▶ WHAT TO WORK ON
Search the data for "with" and copy every matching line.

Stored data entries:
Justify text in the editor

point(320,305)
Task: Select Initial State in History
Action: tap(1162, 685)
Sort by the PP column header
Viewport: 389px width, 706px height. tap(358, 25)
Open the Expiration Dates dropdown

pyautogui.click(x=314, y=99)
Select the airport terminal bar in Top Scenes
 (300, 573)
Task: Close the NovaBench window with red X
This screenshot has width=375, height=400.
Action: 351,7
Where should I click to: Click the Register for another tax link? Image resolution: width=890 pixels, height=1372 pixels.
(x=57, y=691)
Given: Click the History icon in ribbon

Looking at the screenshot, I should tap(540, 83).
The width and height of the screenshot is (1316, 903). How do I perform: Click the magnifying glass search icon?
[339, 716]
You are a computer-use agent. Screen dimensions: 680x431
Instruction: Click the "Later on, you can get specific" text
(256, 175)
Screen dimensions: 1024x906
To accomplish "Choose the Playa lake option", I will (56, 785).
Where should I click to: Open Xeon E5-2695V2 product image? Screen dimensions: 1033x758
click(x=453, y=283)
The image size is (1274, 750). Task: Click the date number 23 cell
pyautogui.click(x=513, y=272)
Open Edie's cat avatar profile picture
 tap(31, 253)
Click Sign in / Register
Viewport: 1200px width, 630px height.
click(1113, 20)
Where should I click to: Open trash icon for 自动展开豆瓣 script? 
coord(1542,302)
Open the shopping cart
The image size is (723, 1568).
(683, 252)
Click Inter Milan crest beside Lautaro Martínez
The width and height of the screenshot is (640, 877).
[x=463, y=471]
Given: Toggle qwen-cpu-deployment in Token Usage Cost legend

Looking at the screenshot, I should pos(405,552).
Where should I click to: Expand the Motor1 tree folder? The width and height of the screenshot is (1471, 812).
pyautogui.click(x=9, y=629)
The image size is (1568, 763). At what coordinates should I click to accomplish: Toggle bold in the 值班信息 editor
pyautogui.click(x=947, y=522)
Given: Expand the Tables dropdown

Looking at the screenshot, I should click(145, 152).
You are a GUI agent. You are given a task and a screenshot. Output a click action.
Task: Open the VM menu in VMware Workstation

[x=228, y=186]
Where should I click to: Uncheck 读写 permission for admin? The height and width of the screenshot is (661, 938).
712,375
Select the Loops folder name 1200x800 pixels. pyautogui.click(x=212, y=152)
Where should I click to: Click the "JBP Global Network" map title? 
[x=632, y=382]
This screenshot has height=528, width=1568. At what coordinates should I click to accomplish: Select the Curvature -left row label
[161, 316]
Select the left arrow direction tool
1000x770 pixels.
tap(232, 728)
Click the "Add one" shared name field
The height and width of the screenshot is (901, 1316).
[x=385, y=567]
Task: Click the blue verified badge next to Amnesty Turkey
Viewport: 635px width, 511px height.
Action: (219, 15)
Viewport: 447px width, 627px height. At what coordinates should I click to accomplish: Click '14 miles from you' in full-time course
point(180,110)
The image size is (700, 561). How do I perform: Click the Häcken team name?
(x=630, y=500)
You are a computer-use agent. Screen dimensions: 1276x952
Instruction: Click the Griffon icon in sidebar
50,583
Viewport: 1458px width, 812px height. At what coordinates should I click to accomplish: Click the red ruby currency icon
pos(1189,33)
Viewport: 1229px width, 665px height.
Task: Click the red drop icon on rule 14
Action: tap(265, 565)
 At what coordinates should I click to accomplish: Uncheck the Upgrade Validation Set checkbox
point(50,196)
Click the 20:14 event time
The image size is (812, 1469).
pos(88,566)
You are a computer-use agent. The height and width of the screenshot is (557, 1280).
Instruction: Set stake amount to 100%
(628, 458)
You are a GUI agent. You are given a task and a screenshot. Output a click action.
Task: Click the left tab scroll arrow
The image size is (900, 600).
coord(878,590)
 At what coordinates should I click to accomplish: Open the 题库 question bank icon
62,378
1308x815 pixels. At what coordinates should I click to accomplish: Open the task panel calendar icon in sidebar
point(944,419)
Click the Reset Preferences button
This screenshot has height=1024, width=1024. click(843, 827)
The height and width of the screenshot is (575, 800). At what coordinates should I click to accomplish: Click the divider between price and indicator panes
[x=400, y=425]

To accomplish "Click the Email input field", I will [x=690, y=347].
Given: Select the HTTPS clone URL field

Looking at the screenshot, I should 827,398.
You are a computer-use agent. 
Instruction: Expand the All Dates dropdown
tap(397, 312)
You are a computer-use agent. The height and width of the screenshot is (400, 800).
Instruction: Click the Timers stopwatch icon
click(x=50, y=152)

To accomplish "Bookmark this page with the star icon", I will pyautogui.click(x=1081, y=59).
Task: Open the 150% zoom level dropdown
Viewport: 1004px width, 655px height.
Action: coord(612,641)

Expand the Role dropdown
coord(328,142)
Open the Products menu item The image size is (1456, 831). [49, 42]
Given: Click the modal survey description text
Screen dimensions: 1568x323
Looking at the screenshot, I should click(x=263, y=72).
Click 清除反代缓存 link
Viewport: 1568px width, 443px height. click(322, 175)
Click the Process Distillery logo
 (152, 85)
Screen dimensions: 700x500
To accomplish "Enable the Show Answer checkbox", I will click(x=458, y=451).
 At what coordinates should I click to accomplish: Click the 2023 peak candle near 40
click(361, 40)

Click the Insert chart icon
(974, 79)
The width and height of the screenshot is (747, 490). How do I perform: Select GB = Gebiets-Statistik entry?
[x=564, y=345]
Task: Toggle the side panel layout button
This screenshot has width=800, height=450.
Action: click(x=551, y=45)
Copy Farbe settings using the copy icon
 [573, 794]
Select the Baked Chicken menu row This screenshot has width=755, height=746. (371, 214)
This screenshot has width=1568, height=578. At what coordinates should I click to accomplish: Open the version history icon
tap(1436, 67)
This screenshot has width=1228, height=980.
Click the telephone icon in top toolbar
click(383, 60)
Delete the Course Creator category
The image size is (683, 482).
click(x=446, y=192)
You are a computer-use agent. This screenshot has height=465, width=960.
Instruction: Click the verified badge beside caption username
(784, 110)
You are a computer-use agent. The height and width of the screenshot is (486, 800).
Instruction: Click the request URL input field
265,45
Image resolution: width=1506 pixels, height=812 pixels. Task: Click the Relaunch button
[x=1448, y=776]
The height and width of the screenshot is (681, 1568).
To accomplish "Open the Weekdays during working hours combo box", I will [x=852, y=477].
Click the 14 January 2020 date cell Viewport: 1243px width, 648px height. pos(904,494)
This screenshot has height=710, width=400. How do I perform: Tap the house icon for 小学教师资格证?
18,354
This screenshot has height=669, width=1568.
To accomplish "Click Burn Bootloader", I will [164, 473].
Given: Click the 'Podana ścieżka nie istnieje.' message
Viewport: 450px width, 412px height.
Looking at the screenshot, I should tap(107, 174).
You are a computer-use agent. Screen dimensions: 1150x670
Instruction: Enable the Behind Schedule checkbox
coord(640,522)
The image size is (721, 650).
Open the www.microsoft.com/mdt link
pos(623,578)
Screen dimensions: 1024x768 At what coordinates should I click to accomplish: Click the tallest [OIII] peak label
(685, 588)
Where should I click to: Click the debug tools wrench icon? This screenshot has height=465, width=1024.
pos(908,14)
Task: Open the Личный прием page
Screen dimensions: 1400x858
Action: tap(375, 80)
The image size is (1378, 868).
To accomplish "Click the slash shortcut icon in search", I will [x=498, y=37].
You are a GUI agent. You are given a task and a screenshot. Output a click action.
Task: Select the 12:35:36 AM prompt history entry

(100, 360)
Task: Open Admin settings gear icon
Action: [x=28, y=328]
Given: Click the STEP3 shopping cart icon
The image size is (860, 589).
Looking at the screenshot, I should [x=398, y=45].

▶ SOLUTION
Task: Close the NovaBench window with red X
To accomplish "Bookmark this page with the star icon", I will pyautogui.click(x=1081, y=59).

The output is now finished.